Exercise aim =>
Where a line below includes the word "agent", copy that line.

Material for this task =>
- - - -

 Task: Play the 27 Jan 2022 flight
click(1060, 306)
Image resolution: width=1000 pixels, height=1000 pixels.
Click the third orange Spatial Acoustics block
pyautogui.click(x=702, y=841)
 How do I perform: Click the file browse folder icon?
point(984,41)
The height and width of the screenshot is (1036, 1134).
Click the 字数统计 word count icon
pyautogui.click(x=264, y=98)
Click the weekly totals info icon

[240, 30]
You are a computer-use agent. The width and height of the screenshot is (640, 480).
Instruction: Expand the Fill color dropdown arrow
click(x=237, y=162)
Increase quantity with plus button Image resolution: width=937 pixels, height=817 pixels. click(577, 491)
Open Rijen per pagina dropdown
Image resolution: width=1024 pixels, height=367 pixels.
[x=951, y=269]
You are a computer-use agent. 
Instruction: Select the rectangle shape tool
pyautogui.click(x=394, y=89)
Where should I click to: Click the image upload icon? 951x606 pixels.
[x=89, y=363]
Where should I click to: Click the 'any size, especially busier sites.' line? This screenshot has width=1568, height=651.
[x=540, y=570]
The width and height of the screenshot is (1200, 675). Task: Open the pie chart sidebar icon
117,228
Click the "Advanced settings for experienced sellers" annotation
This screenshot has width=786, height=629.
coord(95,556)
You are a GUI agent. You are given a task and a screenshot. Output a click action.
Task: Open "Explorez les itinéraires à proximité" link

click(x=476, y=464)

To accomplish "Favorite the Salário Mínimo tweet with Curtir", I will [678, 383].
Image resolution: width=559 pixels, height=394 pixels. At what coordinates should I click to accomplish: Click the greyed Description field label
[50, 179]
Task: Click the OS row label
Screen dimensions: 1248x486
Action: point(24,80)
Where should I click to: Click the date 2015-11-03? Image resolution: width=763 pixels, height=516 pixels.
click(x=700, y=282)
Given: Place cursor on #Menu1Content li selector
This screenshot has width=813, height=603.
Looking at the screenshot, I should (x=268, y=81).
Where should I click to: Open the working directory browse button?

- - - -

Problem solution =>
You are a computer-use agent. The width and height of the screenshot is (640, 480).
You are a computer-use agent. 
You are a GUI agent. You are given a task and a screenshot. Output a click action.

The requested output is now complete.